Según la organización sindical, las cesantías podrían haber escalado a una cifra mucho mayor, lo que encendió las alarmas dentro del sector. Desde el sindicato interpretaron estas medidas como una respuesta directa de la empresa frente a las acciones gremiales impulsadas por los trabajadores en reclamo de mejoras salariales.
En ese contexto, FOECyT activó un plan de lucha que incluyó el estado de alerta, movilizaciones y la convocatoria a un paro total de actividades. La conducción sindical denunció una política de disciplinamiento por parte de la empresa y advirtió sobre el deterioro sostenido de los ingresos, con salarios iniciales que consideran insuficientes frente al avance de la inflación.

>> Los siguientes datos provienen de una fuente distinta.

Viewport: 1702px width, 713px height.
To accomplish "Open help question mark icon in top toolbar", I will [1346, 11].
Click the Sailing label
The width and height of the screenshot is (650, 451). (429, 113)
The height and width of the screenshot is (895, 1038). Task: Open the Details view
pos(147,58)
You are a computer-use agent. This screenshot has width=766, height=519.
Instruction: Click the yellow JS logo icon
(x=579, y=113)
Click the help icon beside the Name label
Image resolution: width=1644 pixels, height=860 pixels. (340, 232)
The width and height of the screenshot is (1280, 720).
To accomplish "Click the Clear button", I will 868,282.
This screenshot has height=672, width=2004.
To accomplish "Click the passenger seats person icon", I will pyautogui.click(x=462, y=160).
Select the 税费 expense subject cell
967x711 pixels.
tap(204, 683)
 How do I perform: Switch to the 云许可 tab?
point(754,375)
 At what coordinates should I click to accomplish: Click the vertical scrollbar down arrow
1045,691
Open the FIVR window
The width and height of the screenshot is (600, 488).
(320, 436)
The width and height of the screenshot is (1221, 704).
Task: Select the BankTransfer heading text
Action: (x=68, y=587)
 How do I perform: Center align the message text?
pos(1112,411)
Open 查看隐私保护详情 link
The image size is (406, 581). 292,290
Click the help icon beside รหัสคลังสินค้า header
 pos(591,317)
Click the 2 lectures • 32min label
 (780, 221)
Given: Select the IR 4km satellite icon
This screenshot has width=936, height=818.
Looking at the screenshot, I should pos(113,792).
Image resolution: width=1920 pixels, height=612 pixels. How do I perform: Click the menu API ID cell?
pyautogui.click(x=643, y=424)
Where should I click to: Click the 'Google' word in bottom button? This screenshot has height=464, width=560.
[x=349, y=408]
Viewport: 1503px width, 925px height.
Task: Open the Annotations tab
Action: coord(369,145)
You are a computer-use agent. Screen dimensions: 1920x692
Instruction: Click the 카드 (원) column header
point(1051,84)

A esto se sumó una reducción significativa de personal en la empresa estatal, un factor que contribuyó a profundizar el conflicto y a tensionar aún más la relación entre las partes.
Reincorporaciones y continuidad del reclamo salarial
El principio de acuerdo representa un logro central, ya que permitió garantizar la reincorporación de los trabajadores despedidos, uno de los principales objetivos del conflicto.
Desde el gremio remarcaron que la prioridad fue preservar las fuentes de trabajo y evitar que las familias afectadas quedaran sin sustento económico. En esa línea, pusieron en valor la unidad, la lealtad y la solidaridad demostrada por los trabajadores durante todo el proceso de lucha.
Sin embargo, la organización sindical dejó en claro que el acuerdo no implica el cierre del conflicto en términos salariales. La discusión por una recomposición que permita recuperar el poder adquisitivo continuará en los ámbitos de negociación correspondientes, con la participación activa de los trabajadores.
“La lucha continúa”, señalaron desde la Federación, al tiempo que reafirmaron que la fortaleza del sindicato reside en la organización colectiva y en la capacidad de sostener los reclamos en unidad.